Fri Jul 24 18:36:58 PDT 2020

On Fri, Jul 24, 2020 at 2:42 AM David Chisnall via llvm-dev
<llvm-dev at lists.llvm.org> wrote:
>
> On 24/07/2020 01:46, David Blaikie via llvm-dev wrote:
> > I believe C++ requires that all functions have a distinct address (ie:
> > &f1 != &f2) and LLVM optimizes code on this basis (assert(f1 == f2)
> > gets optimized into an unconditional assertion failure)
> >
> > But these zero length functions can end up with identical addresses.
> >
> > I'm unaware of anything in the C++ spec (or the LLVM langref) that
> > would indicate that would allow distinct functions to have identical
> > addresses - so should we do something about this in the LLVM backend?
> > add a little padding? a nop instruction? (if we're adding an
> > instruction anyway, perhaps we might as well make it an int3?)
>
> This is also a problem with identical function merging in the linker,
> which link.exe does quite aggressively.

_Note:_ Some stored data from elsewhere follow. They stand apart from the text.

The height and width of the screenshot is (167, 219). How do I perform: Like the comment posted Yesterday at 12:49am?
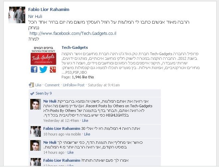[85, 121]
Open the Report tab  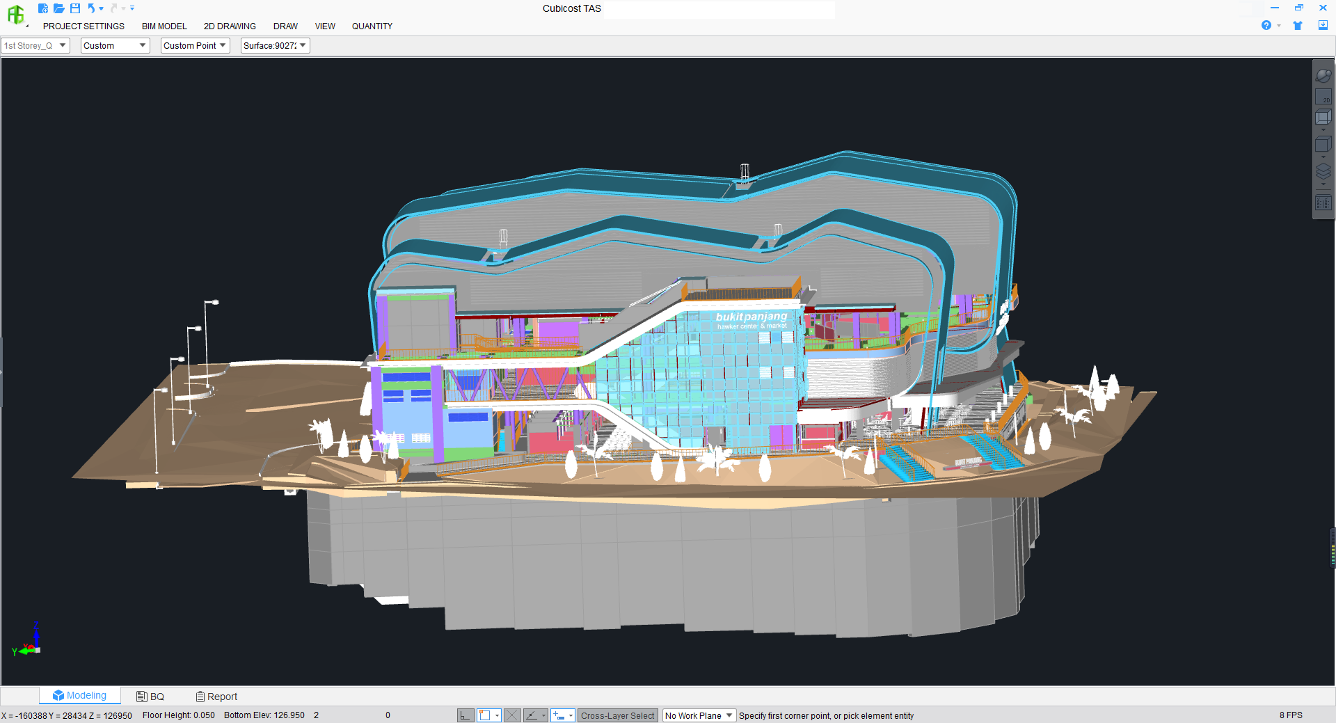pyautogui.click(x=216, y=697)
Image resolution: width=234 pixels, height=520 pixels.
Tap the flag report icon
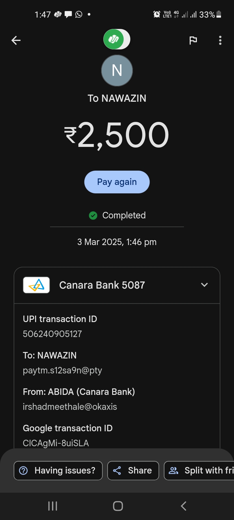tap(193, 40)
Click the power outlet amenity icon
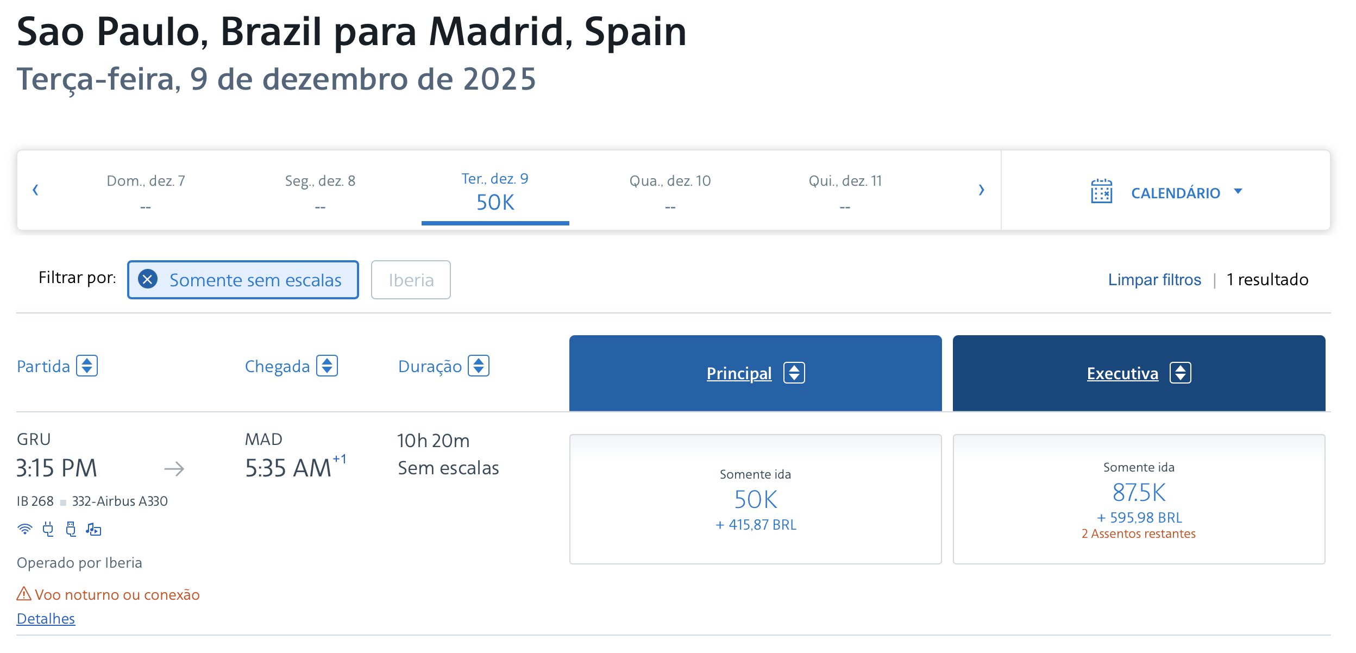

Yeah, though that's a choice of the Windows linker to be
non-conforming (& can be disabled), both with the LLVM IR semantics
and the C++ semantics - which doesn't necessarily mean Clang and LLVM
should also be non-conforming.

> The special case of zero-length
> functions seems less common than the more general case of merging,

On Windows, to be sure - on Linux, for instance, not as much.

> in
> both cases you will end up with a single implementation in the binary
> that has two symbols for the same address.  For example, consider the
> following trivial program:
>
> #include <stdio.h>
>
> int a()
> {
>          return 42;
> }
>
> int b()
> {
>          return 42;
> }
>
> int main()
> {
>          printf("a == b? %d\n", a == b);
>          return 0;
> }
>
> Compiled with cl.exe /Gy, this prints:
>
> a == b? 1
>
> Given that functions are immutable, it's a somewhat odd decision at the
> abstract machine level to assume that they have identity that is
> distinct from their value (though it can simplify debugging - back
> traces in Windows executables are sometimes quite confusing when you see
> a call into a function that is structurally correct but nominally
> incorrect).

Yep, when I used to work on Windows myself and my teammates disabled
the linker feature to make development/debugging/backtraces easier to
read.

I think there's value in LLVM's decision here - for debuggability, and
correctly implementing C++ semantics. I don't think it'd be great if
we went the other direction (defining LLVM IR to have no naming
importance - so that merging two LLVM modules could merge function
implementations and redirect function calls to the singular remaining
instance). Opt-in, maybe (I guess you could opt-in by marking all
functions unnamed_addr - indeed that's why unnamed_addr was
introduced, I think, to allow identical code folding to be implemented
in a way that was correct for C++).

> Given that link.exe can happily violate this guarantee in the general
> case, I'm not too concerned that LLVM can violate it in the special
> case.  From the perspective of a programmer, I'm not sure what kind of
> logic would be broken by function equality returning true when two
> functions with different names but identical behaviour are invoked.  I'm
> curious if you have any examples.

I don't have any concrete examples of C++ code that depends on pointer
inequality between zero-length functions, no. (though we do lots of
work to make Clang conforming in other ways even without code that
requires such conformance)